Il n’y a aucune interdiction légale concernant la reconduction tacite des adhésions au sein d’une association, à condition que cette option soit clairement précisée, soit dans les statuts, soit dans le règlement intérieur. Toutefois, pour garantir la transparence et la bonne gestion des adhésions, certaines précautions doivent être prises :
- Mention sur le bulletin d’adhésion : il est essentiel d’indiquer clairement la reconduction tacite sur le bulletin d’adhésion, ainsi que les modalités de résiliation. Cela garantit que les adhérents sont informés de cette pratique dès leur inscription.
- Information sur les délais de résiliation : bien que le droit des associations ne semble pas imposer une obligation formelle d’informer les adhérents de l’approche de l’échéance de reconduction (contrairement aux contrats de prestation de services qui exigent cette information entre 1 et 3 mois avant le renouvellement), il peut être judicieux d’adopter une telle pratique. Cela permet d’éviter toute ambiguïté et de prévenir d’éventuels conflits.

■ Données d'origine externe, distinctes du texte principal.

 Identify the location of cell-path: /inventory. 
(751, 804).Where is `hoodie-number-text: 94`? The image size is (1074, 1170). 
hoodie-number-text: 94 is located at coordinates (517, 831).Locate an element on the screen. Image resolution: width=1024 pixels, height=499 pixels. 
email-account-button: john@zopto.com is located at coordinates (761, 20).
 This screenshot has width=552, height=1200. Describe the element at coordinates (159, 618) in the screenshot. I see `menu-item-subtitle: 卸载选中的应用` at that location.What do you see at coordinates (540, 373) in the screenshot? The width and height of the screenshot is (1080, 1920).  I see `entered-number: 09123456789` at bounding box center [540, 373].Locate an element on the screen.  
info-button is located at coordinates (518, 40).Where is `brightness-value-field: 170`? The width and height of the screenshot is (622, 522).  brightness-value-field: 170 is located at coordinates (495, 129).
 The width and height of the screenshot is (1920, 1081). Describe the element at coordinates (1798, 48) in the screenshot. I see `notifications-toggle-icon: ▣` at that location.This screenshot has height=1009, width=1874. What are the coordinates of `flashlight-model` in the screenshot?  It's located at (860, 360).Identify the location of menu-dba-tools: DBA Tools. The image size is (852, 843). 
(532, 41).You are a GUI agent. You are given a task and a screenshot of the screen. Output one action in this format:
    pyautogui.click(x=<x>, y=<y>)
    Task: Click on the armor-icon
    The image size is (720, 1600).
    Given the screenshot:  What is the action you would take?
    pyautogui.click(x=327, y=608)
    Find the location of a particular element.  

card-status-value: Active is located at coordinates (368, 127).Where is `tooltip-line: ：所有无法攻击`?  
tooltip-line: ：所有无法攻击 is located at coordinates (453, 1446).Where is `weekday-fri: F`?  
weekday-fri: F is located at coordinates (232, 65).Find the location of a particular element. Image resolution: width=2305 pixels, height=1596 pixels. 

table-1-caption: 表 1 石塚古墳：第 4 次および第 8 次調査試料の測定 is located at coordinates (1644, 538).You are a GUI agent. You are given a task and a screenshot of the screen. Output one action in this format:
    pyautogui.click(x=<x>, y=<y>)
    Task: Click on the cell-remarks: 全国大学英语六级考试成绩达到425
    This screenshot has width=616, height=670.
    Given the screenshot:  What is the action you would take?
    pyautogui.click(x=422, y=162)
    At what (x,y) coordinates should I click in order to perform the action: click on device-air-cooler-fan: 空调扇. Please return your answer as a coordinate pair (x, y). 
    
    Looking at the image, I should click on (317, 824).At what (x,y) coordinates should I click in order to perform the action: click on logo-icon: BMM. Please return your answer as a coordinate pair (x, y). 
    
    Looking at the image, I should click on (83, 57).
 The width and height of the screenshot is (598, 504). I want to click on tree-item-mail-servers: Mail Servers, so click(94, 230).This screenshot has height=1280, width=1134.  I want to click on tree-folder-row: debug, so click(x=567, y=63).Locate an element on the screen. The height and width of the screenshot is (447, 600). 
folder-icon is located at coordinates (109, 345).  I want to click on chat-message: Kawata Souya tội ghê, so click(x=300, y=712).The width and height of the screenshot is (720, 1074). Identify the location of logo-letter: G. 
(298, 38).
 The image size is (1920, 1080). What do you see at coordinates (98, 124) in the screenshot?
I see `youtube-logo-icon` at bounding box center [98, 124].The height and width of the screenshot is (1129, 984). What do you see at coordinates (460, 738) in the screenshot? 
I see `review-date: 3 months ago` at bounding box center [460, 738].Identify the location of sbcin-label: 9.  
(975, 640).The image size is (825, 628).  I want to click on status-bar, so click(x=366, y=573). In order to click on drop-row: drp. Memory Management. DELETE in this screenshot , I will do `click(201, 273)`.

- Vigilance en cas d’adhésion payante : si l’adhésion implique un paiement (et donc potentiellement des prélèvements automatiques), il est impératif de respecter des règles strictes en matière de protection des données personnelles, notamment concernant la conservation des informations bancaires des adhérents. Le RGPD (Règlement Général sur la Protection des Données) impose des obligations de sécurité renforcées pour la gestion de ces données sensibles.
En résumé, la reconduction tacite est tout à fait possible mais elle doit être clairement mentionnée, avec des modalités de résiliation bien précisées pour garantir la transparence et la conformité aux normes de protection des données personnelles.